Sunrise, Sunset

I’ve always thought of Toronto as a city that I love visiting, but would absolutely never want to live in. There’s so much to see and do, but it’s just way too huge and loud and scary and whatnot for my taste. Hey, cut me some slack. When I was a kid I spent years living in a village containing a grand total of 4 streets. I always knew I’d end up living in a city because when you’re blind that’s what you do unless you’re happy being shuttled around on other people’s time for the rest of your life, but I also had a pretty good feeling that unless circumstance took me there, Toronto wasn’t going to be that city.

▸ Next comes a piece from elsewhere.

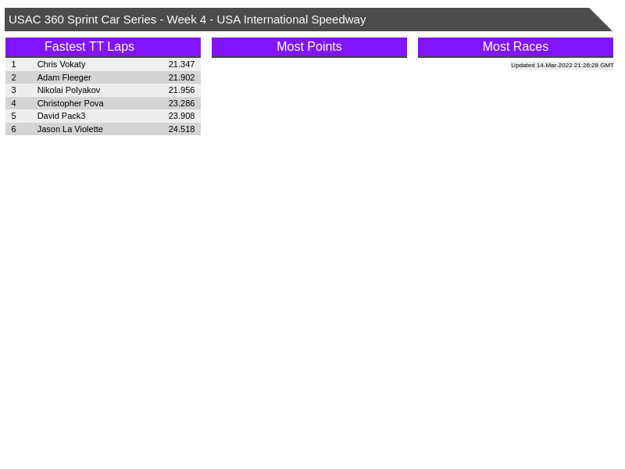Click the 23.908 lap time
This screenshot has height=469, width=625.
coord(181,116)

Um…where was I going with this? I got distracted for a bit by the latest installment in the slow death of Carin’s old computer and now I’ve completely lost my train of thought.

Oh, right. Toronto.

One of the things I always really liked about visiting Toronto was that huge row of record stores up and down Yonge Street. Anything I couldn’t find in the closer towns, I could find there. Half the time I didn’t even know what I was looking for, but I’d wind up finding a couple hundred dollars worth of it by the time the day was done. And even on trips when I did more browsing than buying, it was still amazing just to be able to walk through all of these big stores stuffed to the brim with music and comedy.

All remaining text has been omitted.